> [Selection]:
++++++

Its new and growing navy and diplomatic heritage could have functioned either as a burden or an asset in Turkish efforts to promote regional cooperation in the 1930s. To start with, reorganization of its navy under German instruction and the acquisition of modern naval units were regarded as early indications of Turkey’s aggressive intentions or revisionist foreign policy. Turkey’s participation after 1928 in international disarmament conferences did not initially help Ankara turn its image around either. Indeed, its vocal support to Soviet views on disarmament produced just the opposite effect.432

For instance, in March 1928, at the fifth session of the Preparatory Commission, the Soviets submitted a proposal that called for universal disarmament. The proposal drew severe criticism from all but two delegates. Only the Germans and the Turks supported the Soviet proposal.433 On his return to Moscow, Litvinov, the Soviet delegate at the Geneva talks, singled out these two countries’ delegates in his oral report to the Soviet Central Executive Committee. While he assigned a “special place” to the German delegation, the Turkish delegation was commended for the “considerable support” they lent to the Soviet proposal.434

Turkish support to the Soviets proposal was merely tactically motivated. Turkish diplomats who studied it concluded that it did not stand any chance of approval. Ankara thus decided to pay lip-service to the Soviet proposal for the sake of Turkish-Soviet relations.

++++++

> [Collected material]:
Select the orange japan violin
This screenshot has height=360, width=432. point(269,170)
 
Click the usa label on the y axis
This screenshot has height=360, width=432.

++++++

> [Task goal]: Please reproduce, word for word, the part of the text on Turkey's disarmament diplomacy that opens with the words "Turkish support to" and closes with "of Turkish-Soviet relations.".

> [Final result]:
Turkish support to the Soviets proposal was merely tactically motivated. Turkish diplomats who studied it concluded that it did not stand any chance of approval. Ankara thus decided to pay lip-service to the Soviet proposal for the sake of Turkish-Soviet relations.